Suffolk

Water treatment center targets sea level rise, improving Chesapeake Bay

SUFFOLK, Va. (WAVY) – A new state-of-the art research center and water treatment plant is the latest effort in the region to combat sea level rise and improve the health of the Chesapeake Bay.  

The Hampton Roads Sanitation District (HRSD) unveiled the $25 million SWIFT building on May 16. SWIFT is an acronym for Sustainable Water Initiative for Tomorrow.

The facility will treat one million gallons of wastewater each day using an advanced method and pump the water back into the Potomac Aquifer instead of the James River.

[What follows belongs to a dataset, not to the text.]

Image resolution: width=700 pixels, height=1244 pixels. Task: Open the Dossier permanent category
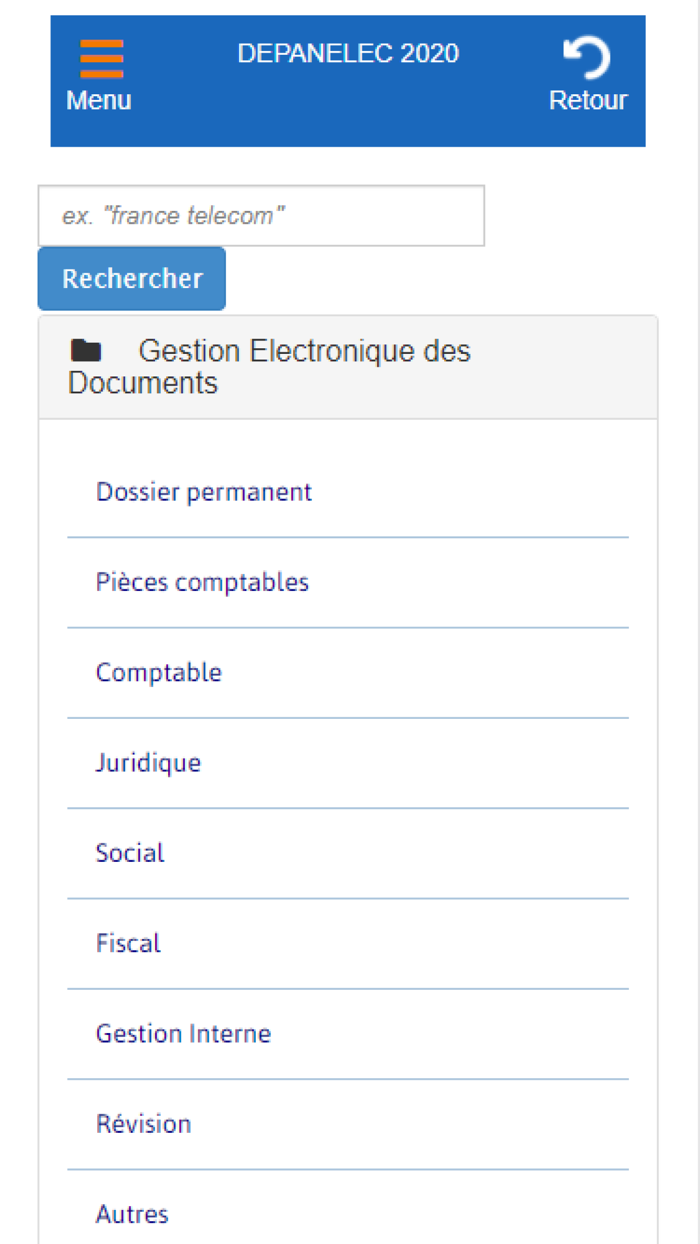pos(204,492)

Ted Henifin, HRSD general manager, says the technology is helping to solve “a water crisis.”

“We've depleted the groundwater sources that if we don't do something about it, it could not support future generations of Virginians,” he said.

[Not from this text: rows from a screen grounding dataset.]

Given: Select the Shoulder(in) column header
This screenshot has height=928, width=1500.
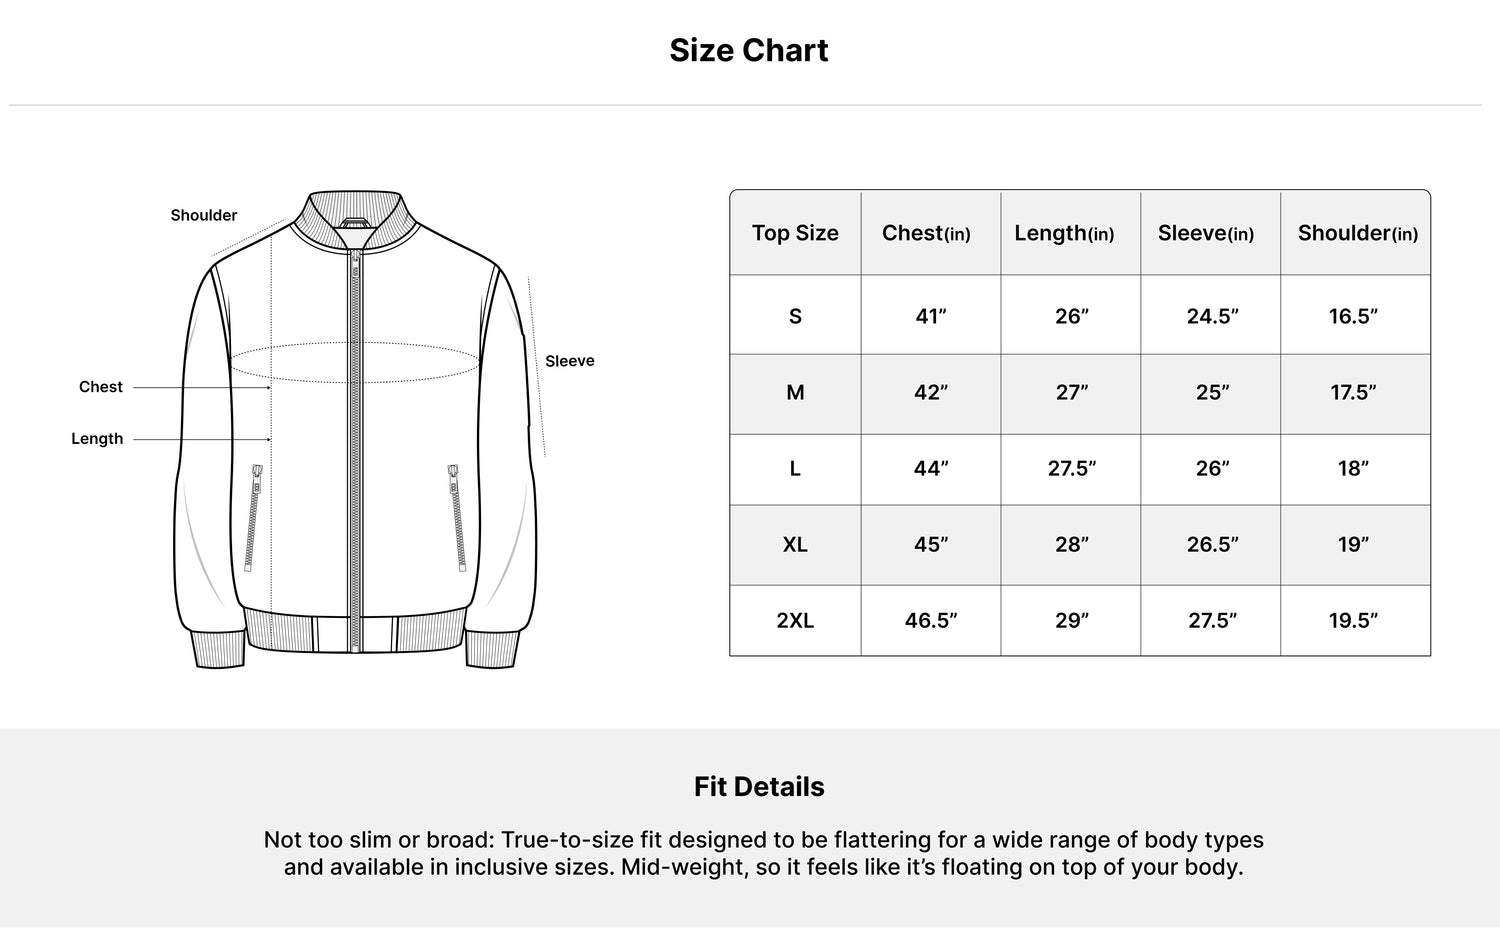Looking at the screenshot, I should [x=1358, y=233].
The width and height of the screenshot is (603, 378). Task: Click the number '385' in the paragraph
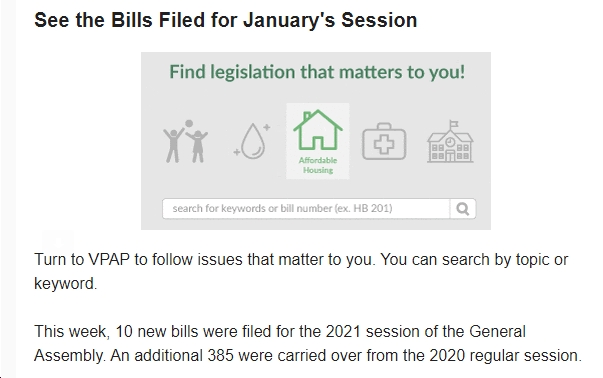coord(220,356)
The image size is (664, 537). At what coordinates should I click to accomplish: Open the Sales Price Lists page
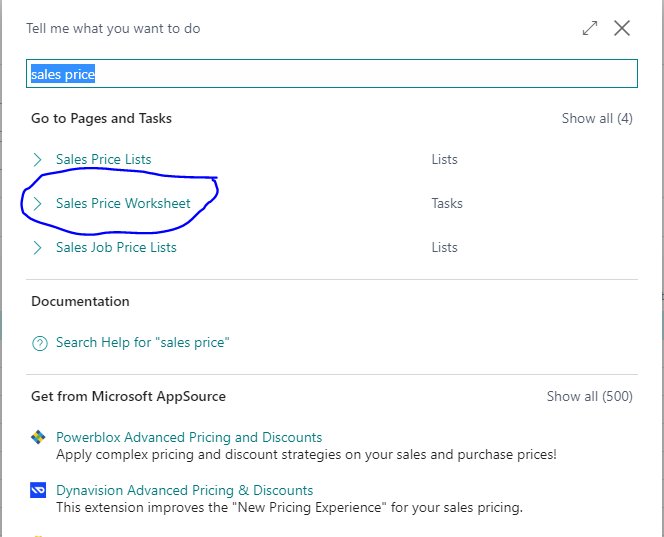pos(104,159)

Henifin says land across the region is sinking ever-so-slightly – and it’s possible the land could rebound by injecting more water 1,500 feet below ground into the aquifer.  

"We're not asking anyone to drink it directly,” he said, although visitors to the center can drink it for themselves safely. “It's going to go into the ground and it could be hundreds of years before it reaches the closest drinking water well to where we're at."

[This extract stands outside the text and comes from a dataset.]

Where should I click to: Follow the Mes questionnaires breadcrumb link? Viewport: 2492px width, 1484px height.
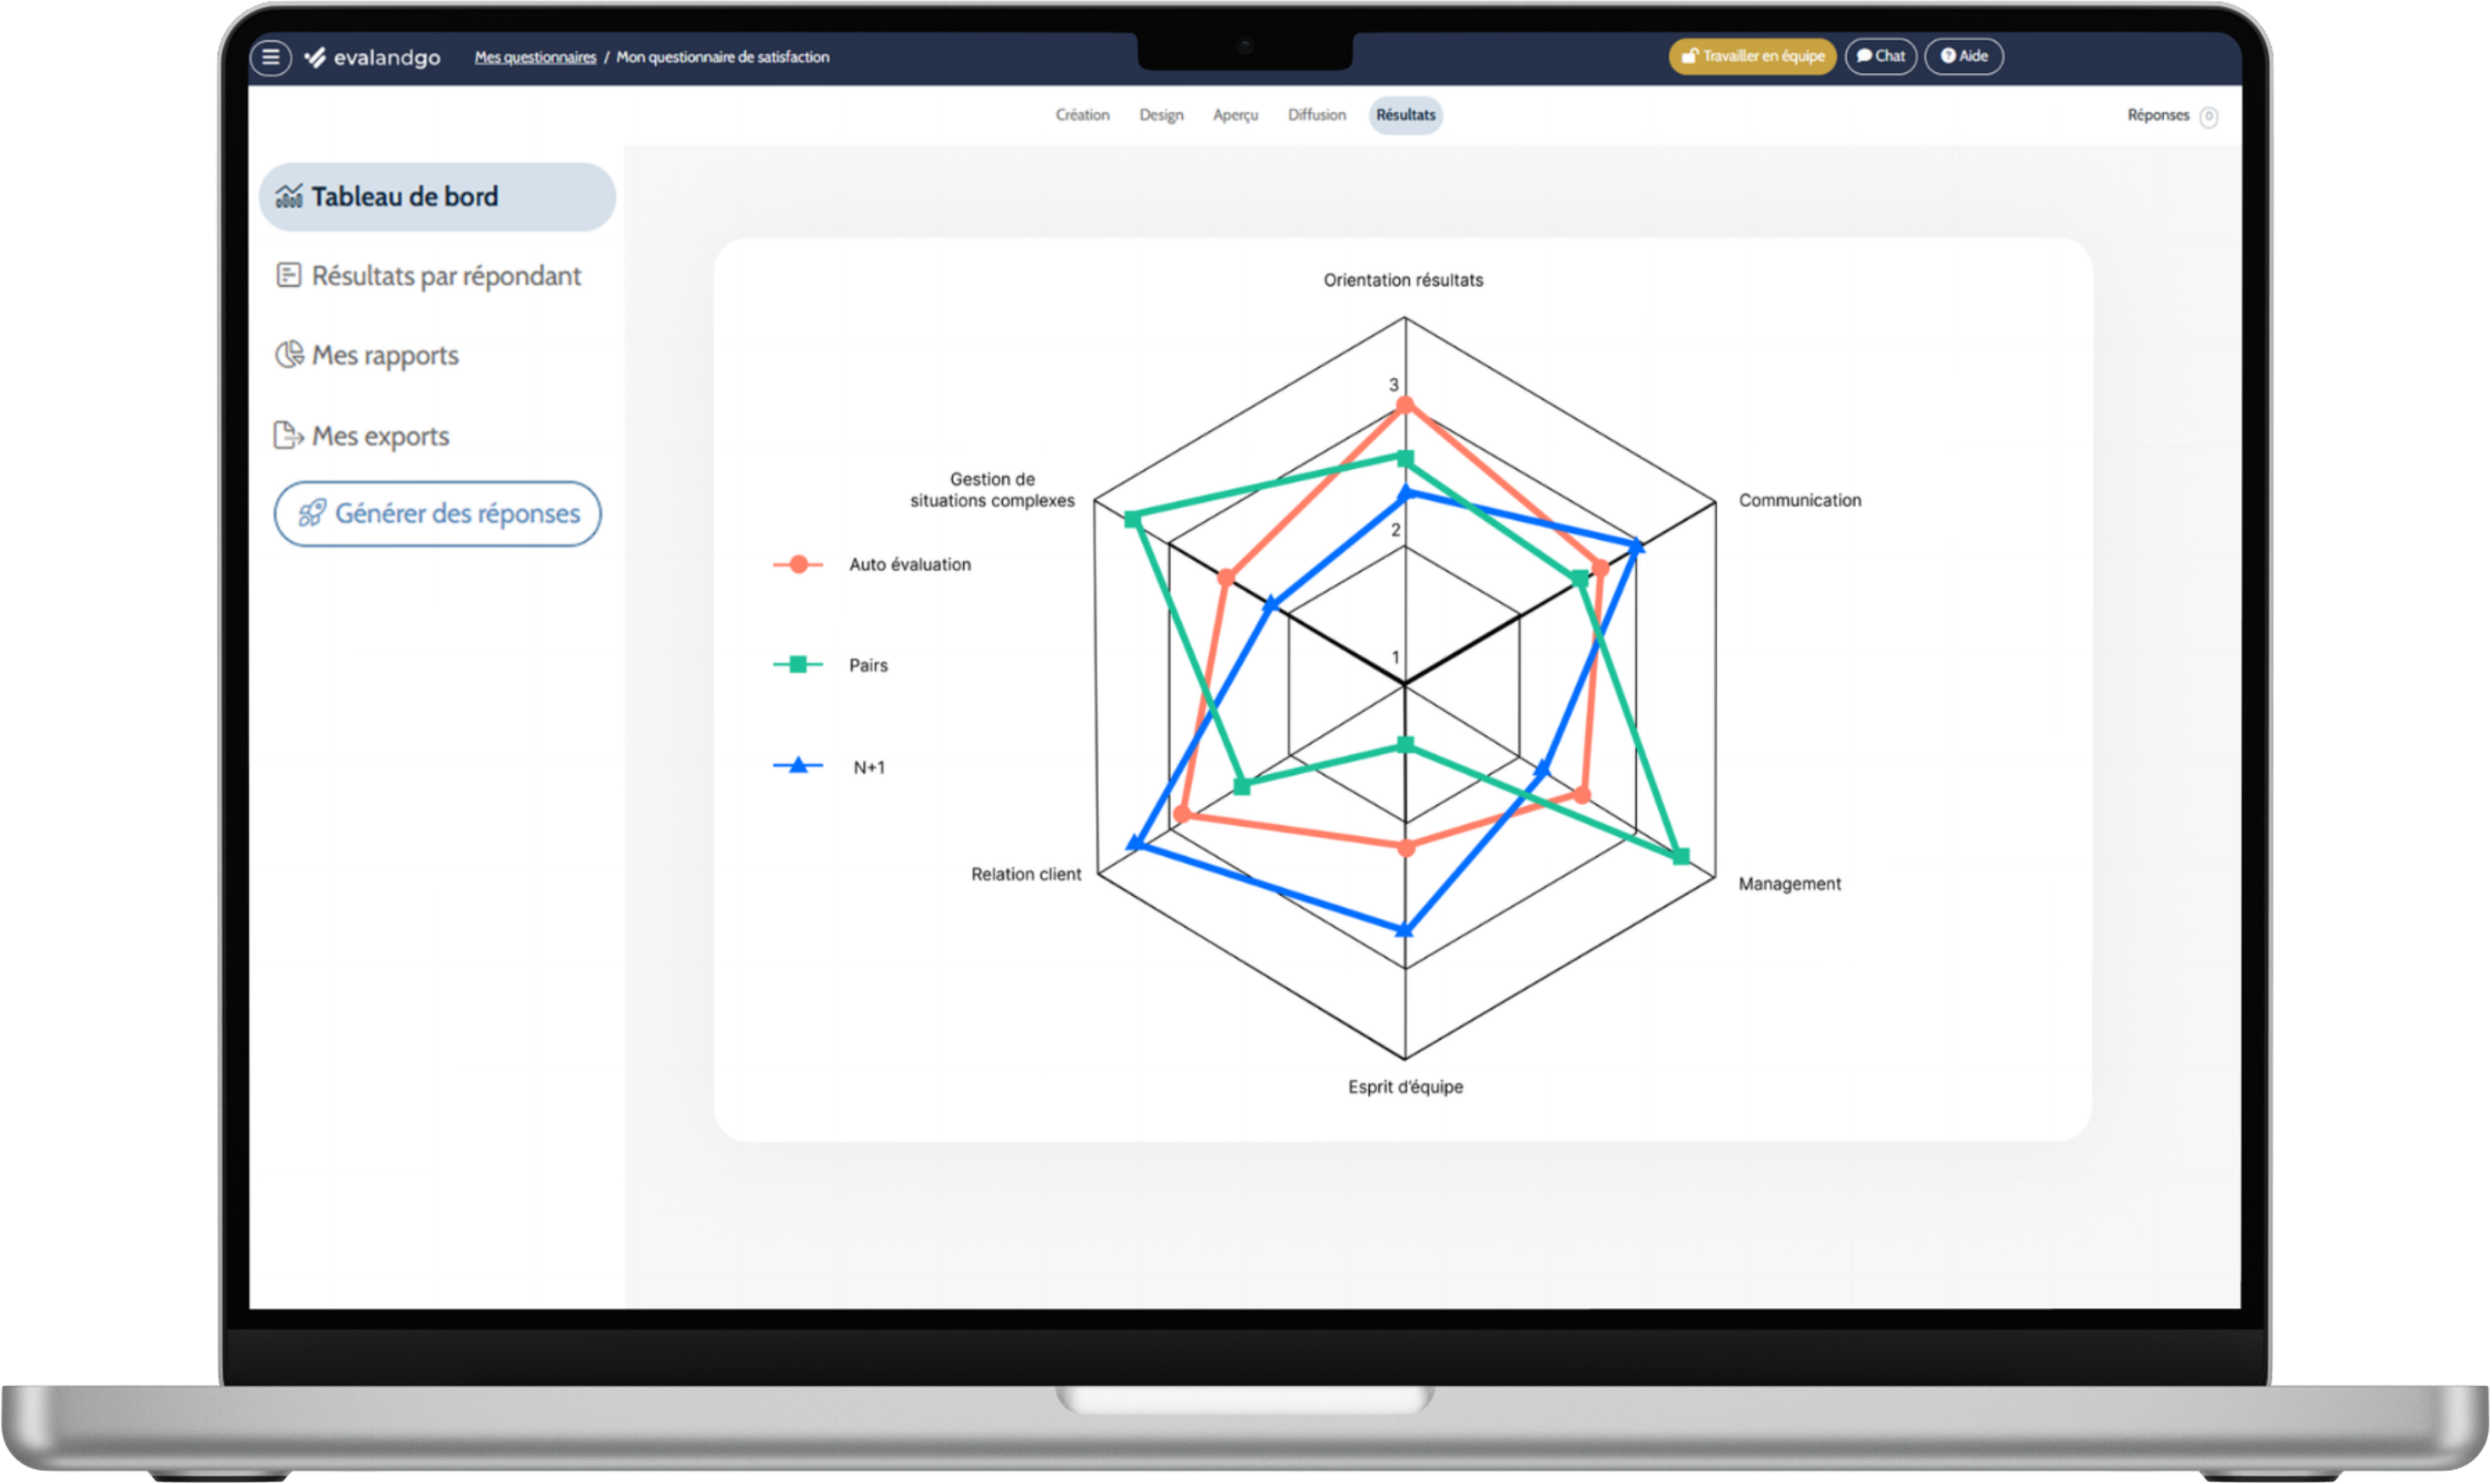535,57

Henifin says the process will not stop sea level rise, but it could buy the region more time to come up with a plan to address the problem.

By 2030, HRSD hopes to expand from putting one million to 100 million gallons of water into the aquifer each day.

HRSD currently treats 150 million gallons of water each day at their 18 facilities. All the water eventually ends up in the Chesapeake Bay.

Henifin says a goal of the project is improving the health of the bay by reducing the high levels of nitrogen and phosphorous by 90 percent.

HRSD says field trips and public tours are planned in the coming months.

"No doubt when you come visit and see how we are doing this it's hard not to be confident in the end product."